Beginning today, the Commercial-News — with the help of Community Newspapers News Service — will take a look at how local officials prepare for natural disasters. The series will appear during the next four Sundays as well.
Each area of the country must plan for its own set of possible natural disasters. Here in the Midwest, we’re entering the season for tornadoes and floods, but we also must consider winter’s blizzards and even a possible earthquake since we live within the New Madrid fault zone. In Vermilion County, we’ve added a look at the potential problem created by a hazardous material spill along Interstate 74 or on one of the rail lines that slice through the area.
Emergency officials unanimously tell residents the best way to survive a disaster is to prepare before one occurs.
Ted Fisher, head of Vermilion County’s Emergency Management Agency, said everyone — businesses as well as families — should have a plan.

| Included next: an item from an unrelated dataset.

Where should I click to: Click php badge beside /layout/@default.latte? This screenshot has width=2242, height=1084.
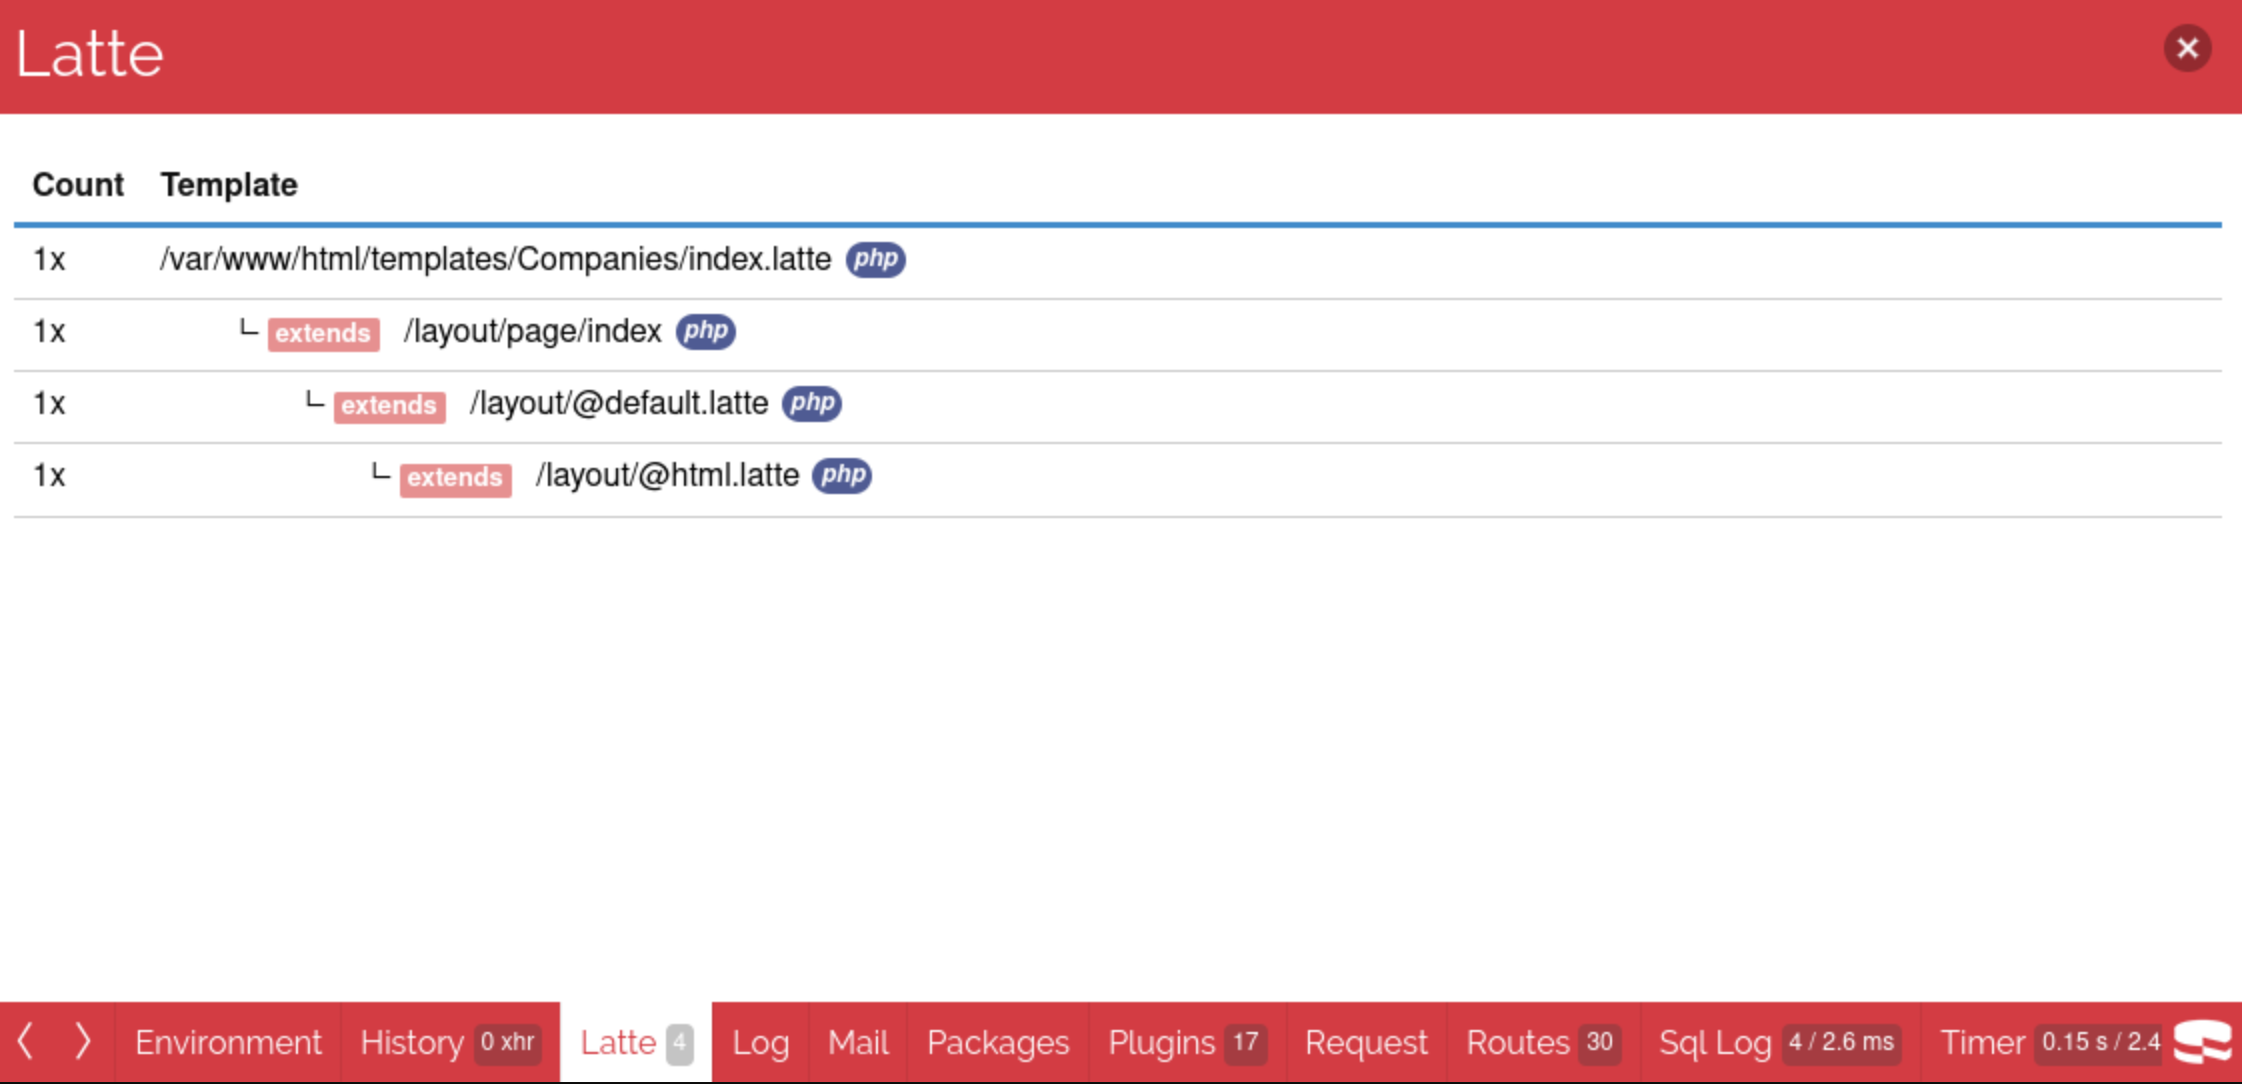(x=811, y=403)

Families should have enough food and water for everyone — including pets — to get them through at least three days on their own. They should decide where family members will gather after a disaster, and how to communicate with one another if they are separated when a disaster hits. And everyone, from the youngest to the oldest, should know what to do.
In these days of computers and wireless Internet, it’s easy to forget that communication can dissolve in an instant if a disaster knocks out power. A simple battery powered radio — with plenty of extra batteries — can allow families to know what’s going on and how to stay safe.
These seem like such simple steps, yet many families neglect them until it’s too late.
Take a few minutes to put together a plan and stock up on supplies. Mother Nature might not wait to come calling.